Tugas yang Dikerjakan
A: Terjemahkan ke dalam bahasa Inggris kalimat "Setiap peserta didik memiliki emosi yang berbeda, sehingga rangsangan yang diberikan juga harus berbeda." dari teks tentang perkembangan afektif peserta didik.
B: Lanjutkan teks tentang perkembangan afektif peserta didik mulai dari bagian terakhirnya.

Kutipan Teks
:::

PENDAHULUAN
Bagian
pendahuluan dalam makalah ini menguraikan tentang latar belakang, rumusan dan
tujuan masalah. Paparan lebih lanjut sebagai berikut.
A. Latar
Belakang
Memahami
perkembangan aspek afektif peserta didik merupakan salah satu faktor untuk
mencapai hasil yang baik dalam proses pendidikan, tidak hanya dalam hasil
akademik tapi juga dalam hal pembentukan moral.
Afektif
mencakup emosi atau perasaan yang dimiliki oleh setiap peserta didik, yang juga
perlu mendapatkan perhatian dalam pembelajaran. Pemahaman guru tentang
perkembangan afektif siswa sangat penting untuk keberhasilan belajarnya. Setiap
peserta didik memiliki emosi yang berbeda, sehingga rangsangan yang diberikan
juga harus berbeda.
Reaksi
emosional dapat berkembang menjadi kebiasaan, sehingga mempengaruhi
perkembangan nilai, moral dan sikap individu ataupun peserta didik.
2. Rumusan
Masalah
Berdasarkan
latar belakang diatas dapat disusun rumusan sebagai berikut.
1. Apa
pengertian emosi?
2. Bagaimana
karakteristik perkembangan emosi?
3. Faktor-faktor
apa yang mempengaruhi perkembangan emosi?
4. Apa hubungan
antara emosi tingkah laku serta pengaruh emosi terhadap tingkah laku?
5. Pengaruh
perbedaan individu dalam perkembangan emosi?

:::

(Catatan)
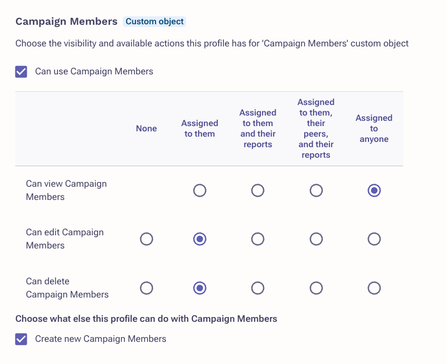
Task: Select edit Campaign Members Assigned to them
Action: point(200,239)
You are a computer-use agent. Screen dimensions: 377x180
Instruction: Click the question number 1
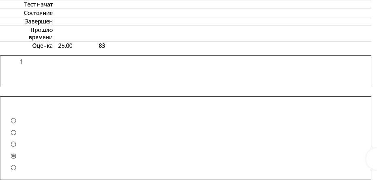[x=21, y=62]

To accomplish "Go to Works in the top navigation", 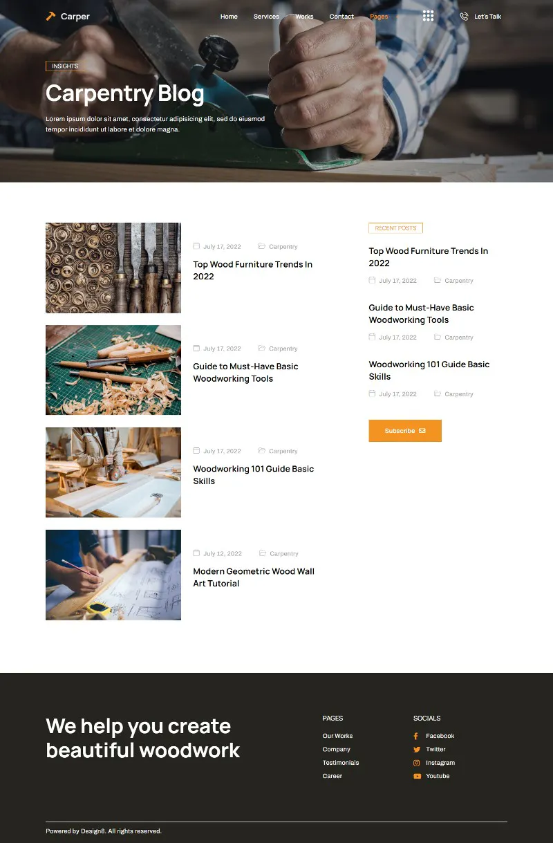I will tap(304, 17).
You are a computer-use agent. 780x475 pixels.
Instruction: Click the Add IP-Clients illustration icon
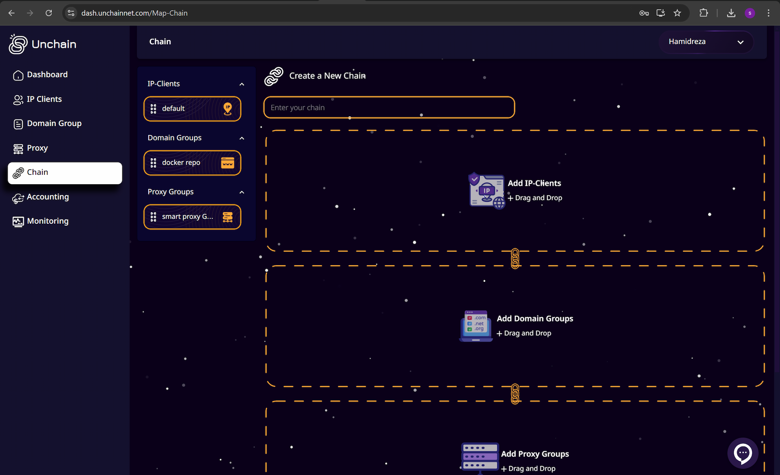[487, 190]
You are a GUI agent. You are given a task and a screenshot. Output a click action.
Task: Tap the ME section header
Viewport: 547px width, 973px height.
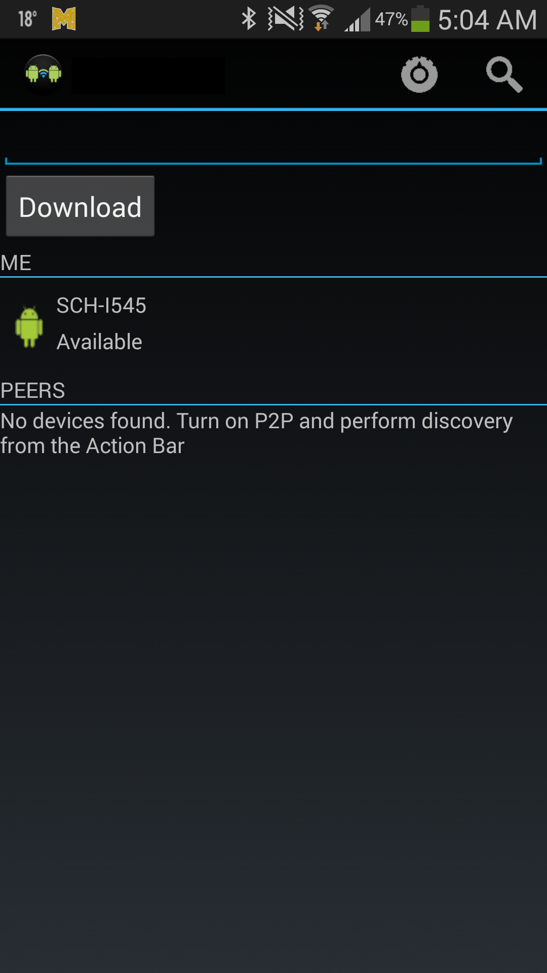[16, 263]
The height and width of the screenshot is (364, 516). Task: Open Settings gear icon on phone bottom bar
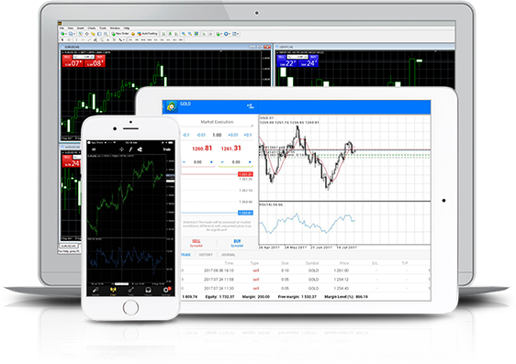pyautogui.click(x=166, y=291)
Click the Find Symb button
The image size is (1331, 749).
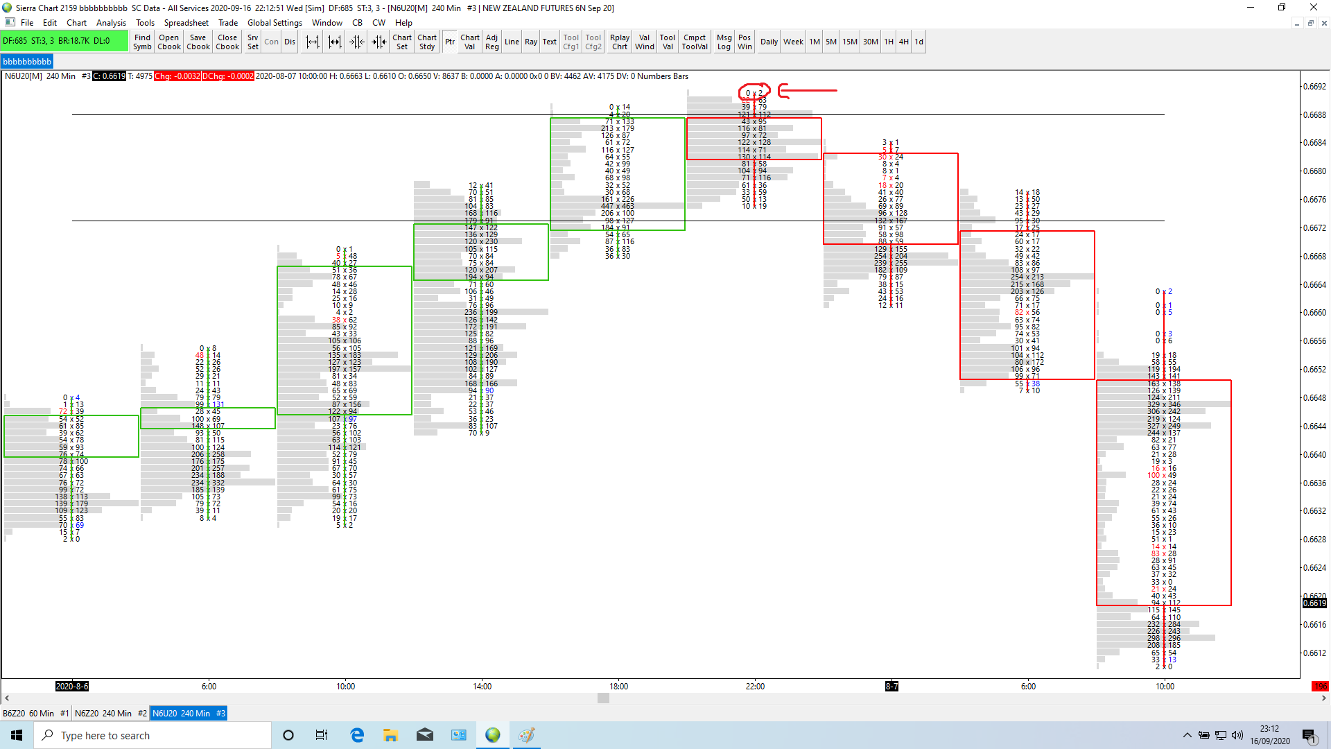pos(142,42)

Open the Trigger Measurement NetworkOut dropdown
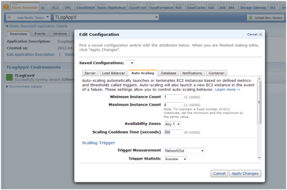coord(184,151)
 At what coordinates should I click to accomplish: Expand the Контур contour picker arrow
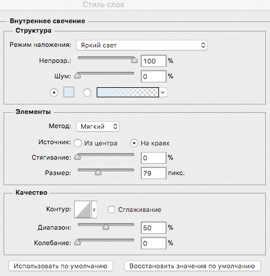pos(94,210)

:::

Jawaban Tiap Tugas
A: Every student has different emotions, so the stimulation given must also be different.

B:
6. Bagaimana
upaya pengembangan emosi remaja dan implikasinya dalam penyelenggaraan
pendidikan?
7. Apa
pengertian dan keterkaitan antara nilai, moral, dan sikap serta pengaruhnya
terhadap tingkah laku?
8. Bagaimana
karakteristik nilai, moral, dan sikap remaja?
9. Apa
faktor-faktor yang mempengaruhi perkembangan nilai, moral, dan sikap?
10. Perbedaan
individual dalam perkembangan nilai, moral, dan sikap?
11. Bagaimana
upaya mengembangkan nilai, moral, dan sikap remaja serta implikasinya dalam
penyelenggaraan pendidikan?
2. Tujuan
Makalah
Berdasarkan rumusan masalah yang ada, maka tujuan makalah ini sebagai
berikut.
1. Agar pembaca
mengetahui pengertian emosi.
2. Agar pembaca
mengetahui karakteristik perkembangan emosi.
3. Agar pembaca
mengetahui faktor-faktor yang mempengaruhi perkembangan emosi.
4. Agar pembaca
mengetahui hubungan antara emosi tingkah laku serta pengaruh emosi terhadap
tingkah laku.
5. Agar pembaca
mengetahui perbedaan individu dalam perkembangan emosi.
6. Agar pembaca
mengetahui upaya pengembangan emosi remaja dan implikasinya dalam
penyelenggaraan pendidikan.
7. Agar pembaca
mengetahui pengertian dan keterkaitan antara nilai, moral, dan sikap serta
pengaruhnya terhadap tingkah laku.
8. Agar pembaca
mengetahui karakteristik nilai, moral, dan sikap remaja.
9. Agar pembaca
mengetahui faktor-faktor yang mempengaruhi perkembangan nilai, moral, dan
sikap.
10. Agar pembaca
mengetahui perbedaan individual dalam perkembangan nilai, moral, dan sikap.
11. Agar pembaca
mengetahui upaya mengembangkan nilai, moral, dan sikap remaja serta implikasinya
dalam penyelenggaraan pendidikan.
PEMBAHASAN
Bagian pembahasan dalam makalah ini menguraikan tentang perkembangan
emosi, moral, nilai, dan sikap. Paparan lebih lanjut sebagai berikut.
A.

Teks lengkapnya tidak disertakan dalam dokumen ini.